[[ Data supplied open ]]

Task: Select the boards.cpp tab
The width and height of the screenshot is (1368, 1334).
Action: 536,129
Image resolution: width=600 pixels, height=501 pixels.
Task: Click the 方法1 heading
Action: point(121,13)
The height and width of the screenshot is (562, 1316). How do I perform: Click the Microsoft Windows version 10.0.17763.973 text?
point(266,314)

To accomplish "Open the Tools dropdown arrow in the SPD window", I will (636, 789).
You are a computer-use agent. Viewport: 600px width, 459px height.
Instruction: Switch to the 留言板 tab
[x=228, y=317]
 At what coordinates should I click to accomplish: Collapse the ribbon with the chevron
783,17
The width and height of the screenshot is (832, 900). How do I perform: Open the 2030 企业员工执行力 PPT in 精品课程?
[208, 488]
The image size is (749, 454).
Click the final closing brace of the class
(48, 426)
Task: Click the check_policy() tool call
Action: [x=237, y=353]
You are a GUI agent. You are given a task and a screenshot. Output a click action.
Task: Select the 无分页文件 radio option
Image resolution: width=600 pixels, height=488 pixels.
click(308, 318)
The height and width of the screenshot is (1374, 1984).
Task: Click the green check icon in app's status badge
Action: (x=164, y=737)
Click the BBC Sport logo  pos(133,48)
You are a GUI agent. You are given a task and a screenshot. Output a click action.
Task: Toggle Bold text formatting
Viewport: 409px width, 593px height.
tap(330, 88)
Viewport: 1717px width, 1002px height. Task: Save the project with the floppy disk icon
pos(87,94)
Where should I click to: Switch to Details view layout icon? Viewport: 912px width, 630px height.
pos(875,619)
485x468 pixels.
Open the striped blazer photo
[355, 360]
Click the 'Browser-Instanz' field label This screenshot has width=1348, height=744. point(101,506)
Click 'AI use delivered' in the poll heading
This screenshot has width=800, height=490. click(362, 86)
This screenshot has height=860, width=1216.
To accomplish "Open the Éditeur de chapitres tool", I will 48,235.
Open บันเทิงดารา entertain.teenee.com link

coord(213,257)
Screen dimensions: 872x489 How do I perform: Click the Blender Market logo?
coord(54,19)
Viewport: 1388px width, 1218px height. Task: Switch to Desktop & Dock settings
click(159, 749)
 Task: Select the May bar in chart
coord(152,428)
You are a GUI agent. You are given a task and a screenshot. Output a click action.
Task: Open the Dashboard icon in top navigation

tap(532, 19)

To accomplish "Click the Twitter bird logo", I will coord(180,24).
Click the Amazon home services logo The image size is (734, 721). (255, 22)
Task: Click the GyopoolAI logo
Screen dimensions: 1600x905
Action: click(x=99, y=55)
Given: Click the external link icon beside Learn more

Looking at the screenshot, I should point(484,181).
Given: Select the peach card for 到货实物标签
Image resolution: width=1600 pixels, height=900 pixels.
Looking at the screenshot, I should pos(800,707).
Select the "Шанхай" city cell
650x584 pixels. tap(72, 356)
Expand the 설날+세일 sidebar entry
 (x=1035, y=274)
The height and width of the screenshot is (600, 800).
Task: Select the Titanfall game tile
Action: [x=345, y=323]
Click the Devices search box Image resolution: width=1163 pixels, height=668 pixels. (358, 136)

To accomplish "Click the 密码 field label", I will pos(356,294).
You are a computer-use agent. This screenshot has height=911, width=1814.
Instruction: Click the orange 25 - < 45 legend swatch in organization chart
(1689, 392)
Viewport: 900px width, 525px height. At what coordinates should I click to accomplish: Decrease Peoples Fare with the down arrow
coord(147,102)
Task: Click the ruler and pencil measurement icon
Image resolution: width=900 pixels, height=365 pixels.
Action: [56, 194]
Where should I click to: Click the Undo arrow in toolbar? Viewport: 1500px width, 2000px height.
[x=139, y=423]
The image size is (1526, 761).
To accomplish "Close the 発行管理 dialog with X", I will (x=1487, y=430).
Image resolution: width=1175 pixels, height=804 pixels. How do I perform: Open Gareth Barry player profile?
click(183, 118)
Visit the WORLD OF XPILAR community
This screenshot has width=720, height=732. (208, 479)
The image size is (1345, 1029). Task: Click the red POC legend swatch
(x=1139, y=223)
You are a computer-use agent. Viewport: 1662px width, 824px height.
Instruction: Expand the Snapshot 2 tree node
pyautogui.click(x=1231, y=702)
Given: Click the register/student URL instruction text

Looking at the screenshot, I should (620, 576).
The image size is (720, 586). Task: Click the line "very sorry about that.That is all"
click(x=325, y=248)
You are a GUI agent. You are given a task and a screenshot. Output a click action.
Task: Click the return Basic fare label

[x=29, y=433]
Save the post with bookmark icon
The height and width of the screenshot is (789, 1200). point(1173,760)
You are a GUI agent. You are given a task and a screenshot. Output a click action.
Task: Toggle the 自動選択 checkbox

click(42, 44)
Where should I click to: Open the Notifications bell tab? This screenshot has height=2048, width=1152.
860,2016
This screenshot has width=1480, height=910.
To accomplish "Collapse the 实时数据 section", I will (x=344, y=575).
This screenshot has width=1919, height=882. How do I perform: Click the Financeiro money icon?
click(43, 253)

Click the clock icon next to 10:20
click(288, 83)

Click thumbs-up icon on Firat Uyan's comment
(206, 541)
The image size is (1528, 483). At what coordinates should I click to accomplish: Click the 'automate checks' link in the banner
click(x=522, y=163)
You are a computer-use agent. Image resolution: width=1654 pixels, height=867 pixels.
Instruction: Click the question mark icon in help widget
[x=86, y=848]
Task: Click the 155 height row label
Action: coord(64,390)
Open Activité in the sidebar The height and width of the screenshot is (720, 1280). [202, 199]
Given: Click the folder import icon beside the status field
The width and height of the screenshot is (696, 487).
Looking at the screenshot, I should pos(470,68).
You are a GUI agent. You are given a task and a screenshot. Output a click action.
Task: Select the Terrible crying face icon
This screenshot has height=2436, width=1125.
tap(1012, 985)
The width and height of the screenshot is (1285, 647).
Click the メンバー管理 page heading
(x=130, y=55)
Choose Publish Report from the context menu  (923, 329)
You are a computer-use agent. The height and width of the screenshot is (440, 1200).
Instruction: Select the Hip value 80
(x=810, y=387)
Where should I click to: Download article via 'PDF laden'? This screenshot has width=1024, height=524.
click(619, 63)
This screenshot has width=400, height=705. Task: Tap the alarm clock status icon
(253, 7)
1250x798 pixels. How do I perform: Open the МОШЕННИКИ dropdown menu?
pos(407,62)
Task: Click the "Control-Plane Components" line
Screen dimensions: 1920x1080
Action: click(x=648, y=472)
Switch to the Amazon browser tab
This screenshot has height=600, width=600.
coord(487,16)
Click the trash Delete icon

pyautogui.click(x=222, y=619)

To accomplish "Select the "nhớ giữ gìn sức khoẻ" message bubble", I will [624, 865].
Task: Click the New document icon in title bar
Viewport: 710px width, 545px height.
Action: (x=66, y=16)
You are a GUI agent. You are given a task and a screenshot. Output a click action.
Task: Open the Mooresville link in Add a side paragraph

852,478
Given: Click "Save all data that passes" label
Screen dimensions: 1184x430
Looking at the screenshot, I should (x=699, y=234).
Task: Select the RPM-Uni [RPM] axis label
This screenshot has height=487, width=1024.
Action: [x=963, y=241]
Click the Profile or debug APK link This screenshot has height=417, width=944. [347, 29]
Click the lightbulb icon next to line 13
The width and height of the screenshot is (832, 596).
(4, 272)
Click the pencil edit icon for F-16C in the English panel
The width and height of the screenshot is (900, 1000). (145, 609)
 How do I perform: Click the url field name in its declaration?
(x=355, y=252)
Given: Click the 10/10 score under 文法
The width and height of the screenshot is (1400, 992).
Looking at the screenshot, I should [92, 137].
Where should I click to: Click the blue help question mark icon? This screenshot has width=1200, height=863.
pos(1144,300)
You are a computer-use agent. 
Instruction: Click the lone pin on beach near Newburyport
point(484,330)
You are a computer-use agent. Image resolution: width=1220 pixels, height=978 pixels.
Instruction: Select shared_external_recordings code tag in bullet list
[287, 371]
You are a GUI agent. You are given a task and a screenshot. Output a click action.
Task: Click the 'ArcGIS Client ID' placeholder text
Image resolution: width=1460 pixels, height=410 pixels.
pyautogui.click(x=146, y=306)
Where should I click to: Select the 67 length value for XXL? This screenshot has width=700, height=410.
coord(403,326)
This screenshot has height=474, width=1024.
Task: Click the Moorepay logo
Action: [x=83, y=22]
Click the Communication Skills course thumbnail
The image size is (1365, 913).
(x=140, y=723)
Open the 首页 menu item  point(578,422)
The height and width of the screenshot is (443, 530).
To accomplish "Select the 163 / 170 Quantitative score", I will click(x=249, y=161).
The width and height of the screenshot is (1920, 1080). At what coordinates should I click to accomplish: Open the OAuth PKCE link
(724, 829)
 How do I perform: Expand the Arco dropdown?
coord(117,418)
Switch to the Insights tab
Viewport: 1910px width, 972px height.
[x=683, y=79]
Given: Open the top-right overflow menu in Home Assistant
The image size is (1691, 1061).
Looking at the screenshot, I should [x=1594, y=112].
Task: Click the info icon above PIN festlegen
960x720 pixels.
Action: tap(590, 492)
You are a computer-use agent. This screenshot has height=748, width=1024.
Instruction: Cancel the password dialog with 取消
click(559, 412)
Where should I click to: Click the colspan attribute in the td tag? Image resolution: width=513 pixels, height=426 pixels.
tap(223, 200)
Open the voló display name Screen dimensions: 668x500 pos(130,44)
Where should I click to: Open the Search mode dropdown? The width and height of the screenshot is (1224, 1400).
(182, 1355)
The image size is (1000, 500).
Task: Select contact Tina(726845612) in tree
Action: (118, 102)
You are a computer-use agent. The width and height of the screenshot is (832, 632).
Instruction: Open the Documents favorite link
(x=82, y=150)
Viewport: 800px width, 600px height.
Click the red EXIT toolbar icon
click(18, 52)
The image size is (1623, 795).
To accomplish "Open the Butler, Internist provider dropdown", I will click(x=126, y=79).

[[ Data supplied closed ]]

→ **Work request**
Start with the line above that contains "You are a computer-use agent. Image resolution: width=1654" and end with the line that contains "You are a computer-use agent. The height". Write out those lines exactly, and only those.

→ **Answer**
You are a computer-use agent. Image resolution: width=1654 pixels, height=867 pixels.
Instruction: Click the question mark icon in help widget
[x=86, y=848]
Task: Click the 155 height row label
Action: coord(64,390)
Open Activité in the sidebar The height and width of the screenshot is (720, 1280). [202, 199]
Given: Click the folder import icon beside the status field
The width and height of the screenshot is (696, 487).
Looking at the screenshot, I should pos(470,68).
You are a GUI agent. You are given a task and a screenshot. Output a click action.
Task: Select the Terrible crying face icon
This screenshot has height=2436, width=1125.
tap(1012, 985)
The width and height of the screenshot is (1285, 647).
Click the メンバー管理 page heading
(x=130, y=55)
Choose Publish Report from the context menu  (923, 329)
You are a computer-use agent. The height and width of the screenshot is (440, 1200).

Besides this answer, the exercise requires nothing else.